**Provided records**

Segment Open

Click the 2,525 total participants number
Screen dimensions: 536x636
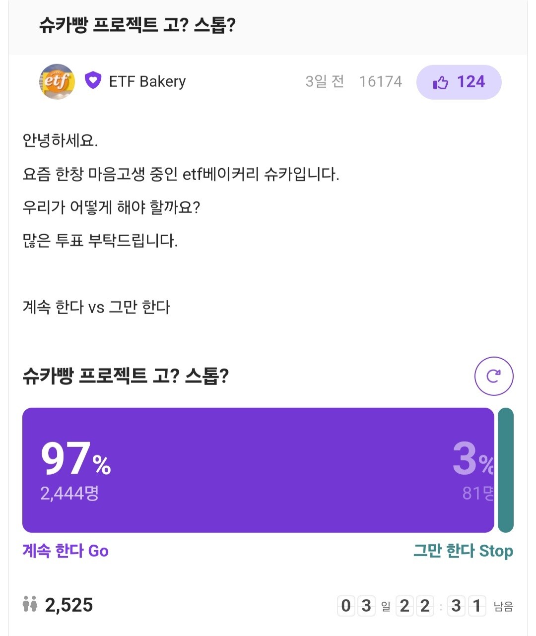click(x=69, y=605)
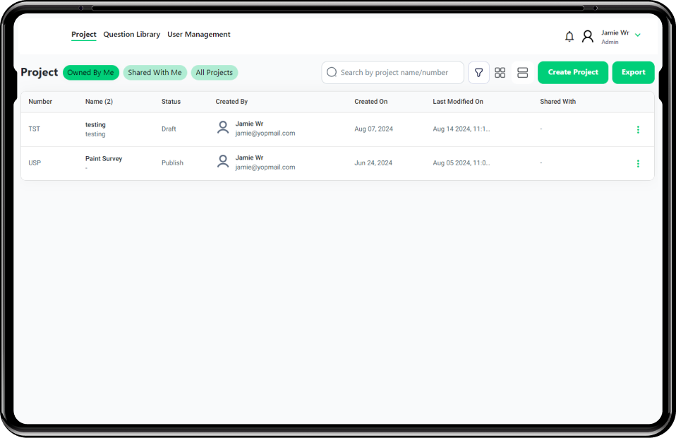Switch to list view layout
The width and height of the screenshot is (676, 438).
click(x=523, y=73)
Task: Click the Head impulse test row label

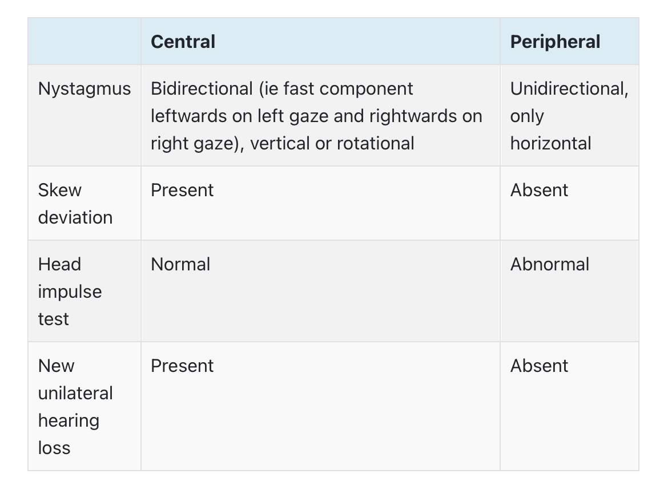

Segment Closed

Please output all the records above exactly, leaving out every picture.

**Result of this task**
Click the 2,525 total participants number
Screen dimensions: 536x636
click(x=69, y=605)
Switch to list view layout
The width and height of the screenshot is (676, 438).
click(x=523, y=73)
Task: Click the Head impulse test row label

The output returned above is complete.